概要
人類を生活様式で区分したときの区分のひとつ。ひとつの場所に定住せず、移動しながら放牧を行う人々のこと。
充分な数の家畜を恒久的に飼育するため、植生を食いつくしてしまうことがないように移動しながら暮らしを営んでいるが、あてどもなく彷徨うわけではなく、基本的には集団ごとにある程度決まったルートの中を回る。
文化的生活のためには定住しての生産も必要となるため、定住する集団を内包していたり、定住民族との交流を持っていることが多く、都市を建設する場合もあった。
かつては中央アジア辺りに多く見られたが、現在は定住化が進みつつある。
定住を前提とする民族とは文化、価値観の違いが大きく、問題が発生することも多い。
pixivでは遊牧民の生活や服飾を描いた作品が多く、「民族衣装」タグとも併用される。
遊牧民と戦争
「馬上で子供を育てる」と言われるほど幼少期から馬に親しんでいるため、遊牧民の子供は自然と熟練の騎兵となり、定住民族では達人技扱いの騎射もこなしてしまう。そのため戦闘力が極めて高い。

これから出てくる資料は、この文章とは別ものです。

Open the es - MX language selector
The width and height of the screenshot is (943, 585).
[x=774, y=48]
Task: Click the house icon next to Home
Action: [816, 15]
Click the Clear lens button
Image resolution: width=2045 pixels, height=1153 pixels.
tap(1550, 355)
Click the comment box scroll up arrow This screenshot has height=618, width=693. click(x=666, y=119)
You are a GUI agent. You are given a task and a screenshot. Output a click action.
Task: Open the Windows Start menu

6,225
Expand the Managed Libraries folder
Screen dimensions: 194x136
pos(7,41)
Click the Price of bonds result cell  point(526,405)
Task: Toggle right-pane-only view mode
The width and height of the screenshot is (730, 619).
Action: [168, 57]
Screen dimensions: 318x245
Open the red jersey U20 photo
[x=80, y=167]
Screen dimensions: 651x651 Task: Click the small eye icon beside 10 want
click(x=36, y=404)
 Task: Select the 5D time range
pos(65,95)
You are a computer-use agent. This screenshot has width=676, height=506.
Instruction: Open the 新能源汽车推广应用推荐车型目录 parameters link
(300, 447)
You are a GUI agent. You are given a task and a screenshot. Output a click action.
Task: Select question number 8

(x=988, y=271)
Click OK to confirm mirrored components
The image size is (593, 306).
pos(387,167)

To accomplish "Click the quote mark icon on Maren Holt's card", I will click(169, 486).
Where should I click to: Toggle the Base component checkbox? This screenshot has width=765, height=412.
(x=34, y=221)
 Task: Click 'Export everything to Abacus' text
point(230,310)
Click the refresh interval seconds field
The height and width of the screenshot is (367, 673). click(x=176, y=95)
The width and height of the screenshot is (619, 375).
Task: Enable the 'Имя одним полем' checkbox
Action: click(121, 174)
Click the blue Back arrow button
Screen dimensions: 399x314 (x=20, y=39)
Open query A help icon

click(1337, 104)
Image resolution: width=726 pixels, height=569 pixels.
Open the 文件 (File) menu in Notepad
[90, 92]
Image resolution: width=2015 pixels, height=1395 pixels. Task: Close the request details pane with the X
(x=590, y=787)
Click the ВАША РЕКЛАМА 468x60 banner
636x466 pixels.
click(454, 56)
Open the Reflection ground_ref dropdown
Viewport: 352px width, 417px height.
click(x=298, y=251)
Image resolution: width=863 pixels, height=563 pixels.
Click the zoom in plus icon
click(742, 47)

食料が自分の足で歩いてついてきてくれるため、食料の運搬保存に苦労する定住民族とは組織的な行動力も段違い。
このため中世までの世界において遊牧民族は強大な軍事力を発揮しており、遊牧民によって滅亡した国家も多く、中世の歴史に多大な影響を及ぼしている。
しかしながら、銃砲の発達や都市構造の進化により、遊牧民族の武力は徐々に通用しなくなっていき、やがては逆に生活圏を圧迫されるようになっていく。